Negativ-Schlagzeilen für Path

On 09.02.2012, in News, by TRENDINGS

Twitter und Facebook sind die absoluten Vorreiter in der Welt der sozialen Netzwerke. Google+ schickt sich an. An dem Thron zu rütteln. Allerdings gilt die recht junge Online-Plattform Path als nächster Star im Netz. So sehen es zumindest viele Beobachter des Internets.

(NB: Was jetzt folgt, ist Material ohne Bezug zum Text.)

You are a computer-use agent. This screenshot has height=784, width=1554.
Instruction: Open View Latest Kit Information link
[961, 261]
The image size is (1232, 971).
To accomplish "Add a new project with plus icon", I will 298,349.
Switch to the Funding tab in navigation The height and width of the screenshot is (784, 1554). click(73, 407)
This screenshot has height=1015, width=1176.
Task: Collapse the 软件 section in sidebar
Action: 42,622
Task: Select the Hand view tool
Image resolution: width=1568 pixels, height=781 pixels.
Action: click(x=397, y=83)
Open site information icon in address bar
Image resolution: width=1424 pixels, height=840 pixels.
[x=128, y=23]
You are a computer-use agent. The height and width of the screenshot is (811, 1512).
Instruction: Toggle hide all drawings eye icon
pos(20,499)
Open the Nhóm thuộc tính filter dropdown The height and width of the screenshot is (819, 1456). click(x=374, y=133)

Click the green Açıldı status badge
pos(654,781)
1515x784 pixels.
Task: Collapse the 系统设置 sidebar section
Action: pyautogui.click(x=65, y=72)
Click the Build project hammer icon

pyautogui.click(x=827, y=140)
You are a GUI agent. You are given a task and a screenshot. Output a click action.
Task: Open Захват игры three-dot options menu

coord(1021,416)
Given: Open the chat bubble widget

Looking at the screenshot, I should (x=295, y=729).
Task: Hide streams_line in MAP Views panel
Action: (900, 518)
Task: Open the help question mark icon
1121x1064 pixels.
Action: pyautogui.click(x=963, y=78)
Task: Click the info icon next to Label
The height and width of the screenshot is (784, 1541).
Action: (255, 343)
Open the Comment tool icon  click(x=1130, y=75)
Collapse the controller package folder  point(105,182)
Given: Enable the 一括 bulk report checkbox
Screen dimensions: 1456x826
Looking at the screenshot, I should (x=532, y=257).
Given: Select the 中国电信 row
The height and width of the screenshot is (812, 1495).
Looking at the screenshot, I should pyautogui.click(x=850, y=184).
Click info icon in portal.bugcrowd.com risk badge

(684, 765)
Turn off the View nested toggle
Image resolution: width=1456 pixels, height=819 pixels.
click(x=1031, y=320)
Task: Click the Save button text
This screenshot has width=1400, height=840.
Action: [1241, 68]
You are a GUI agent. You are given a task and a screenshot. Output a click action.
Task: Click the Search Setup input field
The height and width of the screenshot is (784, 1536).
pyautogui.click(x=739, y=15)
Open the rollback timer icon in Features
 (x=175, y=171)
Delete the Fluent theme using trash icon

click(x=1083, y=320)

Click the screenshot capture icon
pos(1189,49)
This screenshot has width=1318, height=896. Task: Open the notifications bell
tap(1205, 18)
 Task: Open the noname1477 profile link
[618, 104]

Doch bevor Path auf die Überholspur ausscherte, kam das Netzwerk nun in die Negativ-Schlagzeilen. Grund ist die enorme Datensammelwut dieser Dienste. Wie schon zuvor bei Google oder Facebook, sammelt auch Path ungefragt die Adressbuchdaten von iPhone-Nutzern auf den Servern des Unternehmens. Durch Zufall kam ein Software-Entwickler auf diese unrühmliche Vorgehensweise. Er stellte fest, dass die Path-App ohne Vorwarnung das gesamte Adressbuch seines iPhone auf die Server des Startups hochlud. Auf Anfrage bestätigte Path das und bot an, die bisher gesammelten Daten umgehend zu löschen. Das Unternehmen entschuldigte sich dafür.

Dave Morin, Mitgründer von Path, ließ verlauten, dass die gespeicherten Daten dafür benötigt würden, dass Nutzer ihre Bekannten bei Path leichter wiederfinden könnten. Eine ähnliche Funktion bietet zum Beispiel der SMS-Dienst WhatsApp – der allerdings Nutzer vor der Installation auf den Zugriff hinweist. Gleichzeitig in die Kritik geriet Apple. Denn im Gegensatz zu Android-Geräten, weisen iPhones nicht darauf hin, dass eine App auf das Adressbuch zugreifen will. Bereits ab der nächsten Version wird Path die Zustimmung der Nutzer vorher einholen.